Легко было поверить, что она сумасшедшая. Мистер Уоттс был большей загадкой, так как прибыл из почти незнакомого нам мира. Мама говорила, что его племя забыло о нем. Они бы не оставили человека из Компании. Я не понимала, как много значит школа в моей жизни, пока ее не закрыли.
Мое ощущение времени зависело от учебного года: когда он начинался, когда заканчивался, каникулами в промежутках. Теперь все время было в нашем полном распоряжении. Теперь мы просыпались не от шлепка веником по заднице и не от криков наших матерей: «А ну вставайте, лежебоки! Сейчас же!».
Мы по-прежнему просыпались с петухами, но оставались лежать, слушая, как собаки щелкают зубами и порыкивают во сне. Мы прислушивались еще и к москитам, которых боялись больше, чем краснокожих и повстанцев.
Мы приучились подслушивать за родителями, хотя некоторые вещи могли понять и сами. Мы привыкли к вертолетам краснокожих, летающих с ревом в облаках вокруг горных вершин. Однажды мы увидели, как они, выстроившись в линию, направляются к морю. Вертолеты достигали определенной точки, затем разворачивались и летели обратно, как будто что-то забыли. Когда они разворачивались, то с такого расстояния выглядели не больше булавки. Мы не могли видеть, как людей сбрасывают вниз. Но так нам говорили. Краснокожие выбрасывали захваченных повстанцев из открытых дверей вертолета, их руки и ноги крутились в воздухе. И когда мы иногда встревали в разговор, и наши родители замолкали, мы понимали, да и как было не понять, что произошло еще что-то ужасное, о чем мы еще не слышали.

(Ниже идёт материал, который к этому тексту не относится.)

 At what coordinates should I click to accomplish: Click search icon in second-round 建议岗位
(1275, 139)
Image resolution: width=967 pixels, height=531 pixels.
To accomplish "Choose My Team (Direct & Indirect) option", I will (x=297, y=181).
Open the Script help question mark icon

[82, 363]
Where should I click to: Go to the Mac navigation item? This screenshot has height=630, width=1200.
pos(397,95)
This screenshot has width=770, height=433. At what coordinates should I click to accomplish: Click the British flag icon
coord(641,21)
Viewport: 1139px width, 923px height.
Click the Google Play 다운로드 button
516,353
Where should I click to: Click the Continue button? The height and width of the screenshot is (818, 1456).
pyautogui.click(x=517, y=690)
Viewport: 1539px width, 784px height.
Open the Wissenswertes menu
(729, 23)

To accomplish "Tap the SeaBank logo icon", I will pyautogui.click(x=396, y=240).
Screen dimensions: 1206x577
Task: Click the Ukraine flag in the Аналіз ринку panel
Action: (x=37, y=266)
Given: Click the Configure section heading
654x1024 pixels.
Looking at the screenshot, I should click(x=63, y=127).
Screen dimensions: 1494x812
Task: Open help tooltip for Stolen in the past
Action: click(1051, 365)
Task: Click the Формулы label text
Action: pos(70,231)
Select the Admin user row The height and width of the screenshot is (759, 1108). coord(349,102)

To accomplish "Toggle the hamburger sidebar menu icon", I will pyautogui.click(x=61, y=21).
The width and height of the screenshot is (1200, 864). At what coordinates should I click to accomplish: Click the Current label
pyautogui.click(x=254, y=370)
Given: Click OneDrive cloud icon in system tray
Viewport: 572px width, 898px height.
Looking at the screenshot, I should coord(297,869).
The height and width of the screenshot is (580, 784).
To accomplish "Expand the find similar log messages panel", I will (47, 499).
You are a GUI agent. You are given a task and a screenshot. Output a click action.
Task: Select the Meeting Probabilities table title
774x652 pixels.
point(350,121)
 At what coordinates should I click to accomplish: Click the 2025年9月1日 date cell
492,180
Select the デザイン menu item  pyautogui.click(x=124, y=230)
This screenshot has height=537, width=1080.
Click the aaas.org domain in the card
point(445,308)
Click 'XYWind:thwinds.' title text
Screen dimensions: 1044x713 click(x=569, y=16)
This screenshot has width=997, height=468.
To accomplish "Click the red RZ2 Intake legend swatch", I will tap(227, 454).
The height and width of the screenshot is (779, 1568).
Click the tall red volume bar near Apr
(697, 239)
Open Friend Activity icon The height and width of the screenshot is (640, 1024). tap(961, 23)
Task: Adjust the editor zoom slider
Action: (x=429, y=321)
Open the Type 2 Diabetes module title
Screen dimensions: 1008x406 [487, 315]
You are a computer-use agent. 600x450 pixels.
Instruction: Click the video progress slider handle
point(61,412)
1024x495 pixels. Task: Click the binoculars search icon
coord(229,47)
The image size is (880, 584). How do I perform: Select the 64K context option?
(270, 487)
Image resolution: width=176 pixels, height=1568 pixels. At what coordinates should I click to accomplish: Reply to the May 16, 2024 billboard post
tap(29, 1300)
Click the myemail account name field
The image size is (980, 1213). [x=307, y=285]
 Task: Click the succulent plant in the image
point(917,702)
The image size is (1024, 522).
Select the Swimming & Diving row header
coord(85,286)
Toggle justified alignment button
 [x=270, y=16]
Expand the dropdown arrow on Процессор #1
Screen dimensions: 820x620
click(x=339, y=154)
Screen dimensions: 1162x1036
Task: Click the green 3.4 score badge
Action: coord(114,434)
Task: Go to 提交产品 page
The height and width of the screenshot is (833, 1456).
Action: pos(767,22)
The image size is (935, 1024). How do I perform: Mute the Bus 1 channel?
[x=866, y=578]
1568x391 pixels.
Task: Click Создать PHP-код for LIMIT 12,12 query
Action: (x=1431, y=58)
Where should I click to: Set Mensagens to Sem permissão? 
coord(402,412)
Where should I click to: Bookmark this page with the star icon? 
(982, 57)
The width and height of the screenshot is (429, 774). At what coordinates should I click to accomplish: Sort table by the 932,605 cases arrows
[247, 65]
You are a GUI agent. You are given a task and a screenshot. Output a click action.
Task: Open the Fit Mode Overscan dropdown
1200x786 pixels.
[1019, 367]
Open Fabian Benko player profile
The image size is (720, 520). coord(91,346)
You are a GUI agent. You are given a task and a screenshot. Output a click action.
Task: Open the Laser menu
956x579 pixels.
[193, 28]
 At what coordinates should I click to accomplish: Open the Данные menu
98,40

Проходили недели. Теперь мы знали, для чего нам время. Чтобы проводить его в ожидании. Мы ждали и ждали, то ли краснокожих, то ли повстанцев, кто придет первыми. Прошло очень много времени, прежде чем они пришли в деревню. Но я точно знаю, когда это случилось, потому что именно этим я и занимала свой мозг: я решила, что буду следить за временем. В первый раз краснокожие пришли к нам в деревню за три дня до того, как мне исполнилось четырнадцать. Спустя четыре недели появились повстанцы. Но за то время, которое прошло до этих гибельных событий, Пучеглазый и его жена Грейс снова вошли в нашу жизнь.